Failure 3: UTF-8 characters show as garbage

Your CSV has Café in a cell. Excel opens it and shows Café. The file is fine; Excel just opened it as Windows-1252 instead of UTF-8.

This is a default-encoding mismatch. Excel on Windows defaults to the system codepage (usually Windows-1252 in English locales), and CSVs from the modern world default to UTF-8. The bytes get misinterpreted.

Failure 4: commas inside quoted fields breaking columns

Your CSV has an address column: "123 Main St, Apt 4". The comma is inside the quoted string, so it should not split the column. Excel mostly handles this correctly, but for older Excel versions or files with non-standard quoting, the address can split into two columns and shift everything after it.
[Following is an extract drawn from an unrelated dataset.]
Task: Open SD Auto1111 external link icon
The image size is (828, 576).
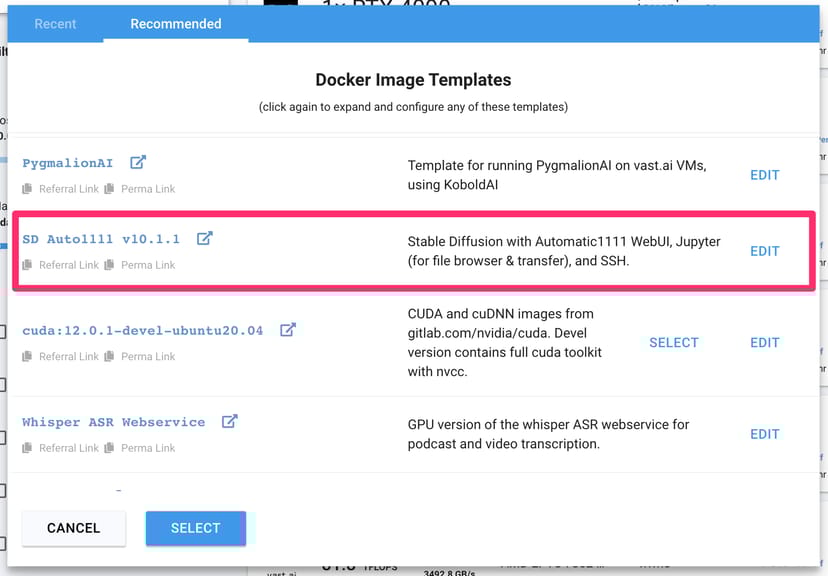Action: click(x=204, y=238)
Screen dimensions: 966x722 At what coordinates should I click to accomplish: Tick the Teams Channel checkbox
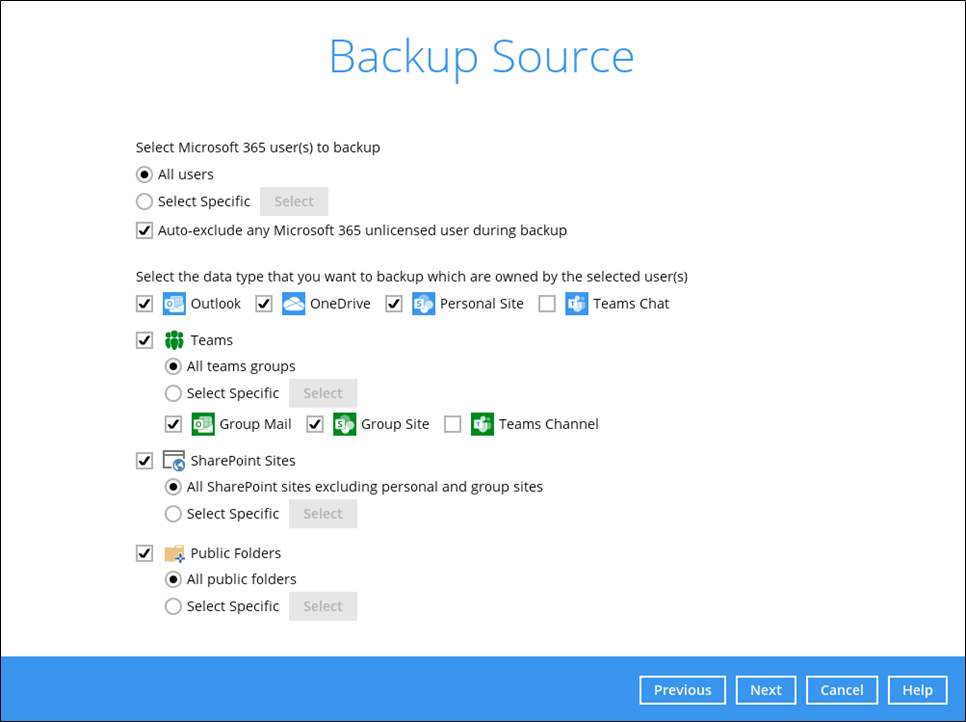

The one fix that solves all four

Do NOT double-click the file. Instead:

  1. Open Excel with a blank workbook
  2. Go to Data → From Text/CSV (in newer Excel) or Data → Get External Data → From Text (in older versions)
  3. Pick the CSV file
  4. In the preview dialog:
    • Set File Origin to 65001: Unicode (UTF-8) to fix encoding
    • Set Delimiter to Comma
    • Click Edit or Transform Data to open Power Query
  5. In Power Query:
    • Right-click each problem column → Change TypeText (this prevents the number/date auto-detection)
    • Click Close & Load

The data now imports without Excel applying any of its destructive guesses.

When the import wizard is not enough

A few cases where even the wizard misbehaves:

TSV files saved as .csv

Tab-separated files sometimes get saved with a .csv extension. Excel will guess the delimiter and usually gets it right, but if you see all your data smushed into one column, change Delimiter to Tab in the wizard.

If you have a TSV that needs to be a CSV, our TSV to CSV converter does the swap with proper quoting per RFC 4180.

CSV with semicolons instead of commas

In European locales (German, French, Spanish), CSV files often use ; as the separator because the comma is used as the decimal point. Excel's auto-detection sometimes guesses wrong on these. Force the delimiter to Semicolon in the wizard.

Truly broken CSVs

If a CSV has inconsistent quoting (some fields quoted, some not, no clear rule), even the wizard will produce ugly results. Often the cleanest fix is to convert the CSV to JSON first (using our CSV to JSON converter), inspect the structured output for issues, then convert back to a clean CSV with consistent quoting.

What I do

For any CSV that matters (anything with IDs, dates, or non-ASCII characters), I always use Data → From Text/CSV, never double-click. It takes 10 seconds longer than double-clicking and prevents about 90% of the silent data corruption that "but the numbers were right when I exported" is actually about.